When the New Year rolls around, many of us focus on making financial resolutions. These goals often include things like getting out of debt, saving more or negotiating a higher salary. These are all worthy endeavors and they all have something in common: The result of achieving any of these goals is reduced stress and happiness. But the fact is, limiting stress in your life can actually mean spending a little more money, too.
The results of a study published earlier this year in the Proceedings of the National Academy of Sciences of the United States of America, suggests that spending money to save time instead of making material purchases can reduce stress and improve overall happiness. The study maintains that despite rising incomes in developed countries like the United States, Canada, Denmark, and The Netherlands, people feel increasingly impoverished when it comes to time:
“Despite rising incomes, people around the world are feeling increasingly pressed for time, undermining well-being. We show that the ‘time famine’ of modern life can be reduced by using money to buy time. Surveys of large, diverse samples from four countries reveal that spending money on time-saving services is linked to greater life satisfaction. To establish causality, we show that working adults report greater happiness after spending money on a time-saving purchase than on a material purchase. This research reveals a previously unexamined route from wealth to well-being: spending money to buy free time.”

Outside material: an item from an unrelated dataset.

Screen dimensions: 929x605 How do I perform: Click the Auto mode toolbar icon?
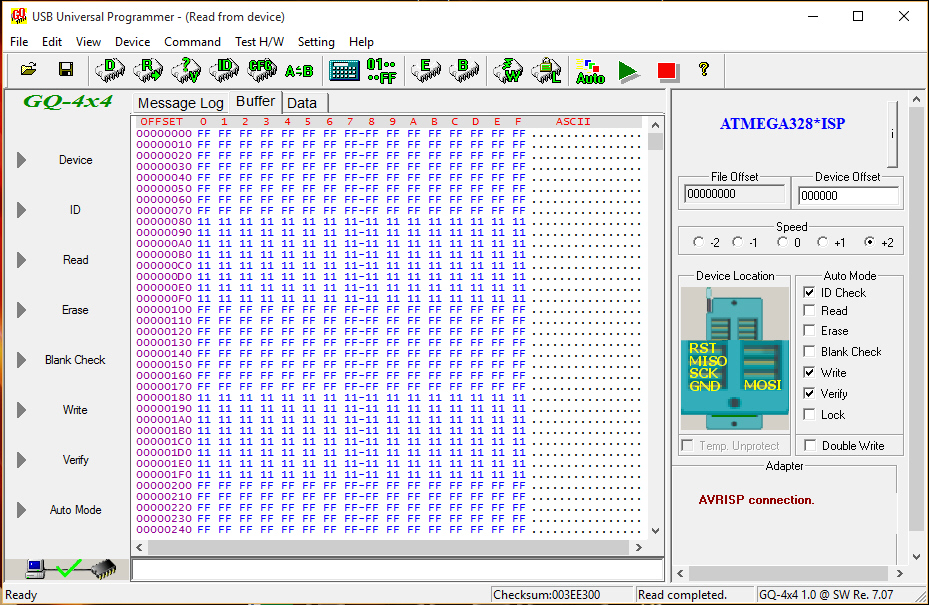pyautogui.click(x=590, y=70)
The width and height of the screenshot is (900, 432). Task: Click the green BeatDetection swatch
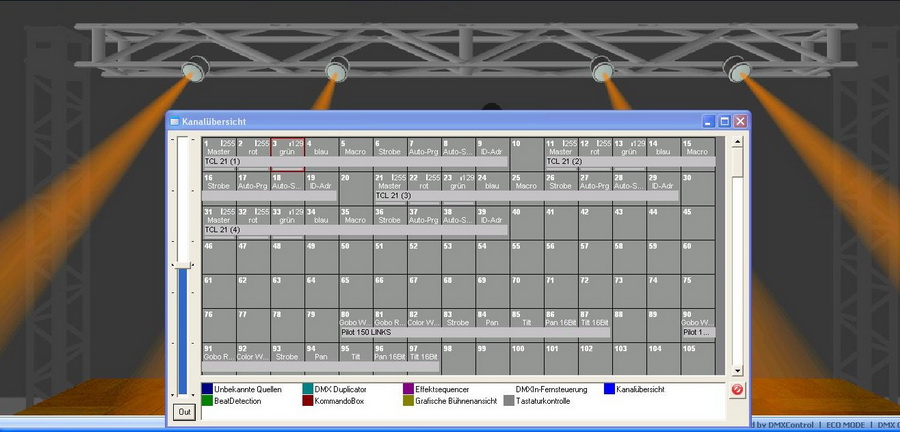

The lead author of the study, Ashley Whillans, an assistant professor at the Harvard Business School, said “People who spent money to buy themselves time, such as by outsourcing disliked tasks, reported greater overall life satisfaction.” Regardless of income, people who outsourced things like housecleaning, yardwork or ordering takeout reported more overall happiness. The study also indicates that spending money to delegate duties as a time-saving strategy especially benefits women who work all day and feel like they come home to a “second shift” of housecleaning and other chores.
Despite these revelations, many people who can easily afford outsourcing these duties, often don’t. The common reason given for not having others perform these tasks is to avoid laziness. The research, however, suggests it’s important to think of these solutions as your personal stress-reducer, your “escape hatch from the excessive time pressure of modern life.” You’re not lazy, you are time-deprived! There is a difference.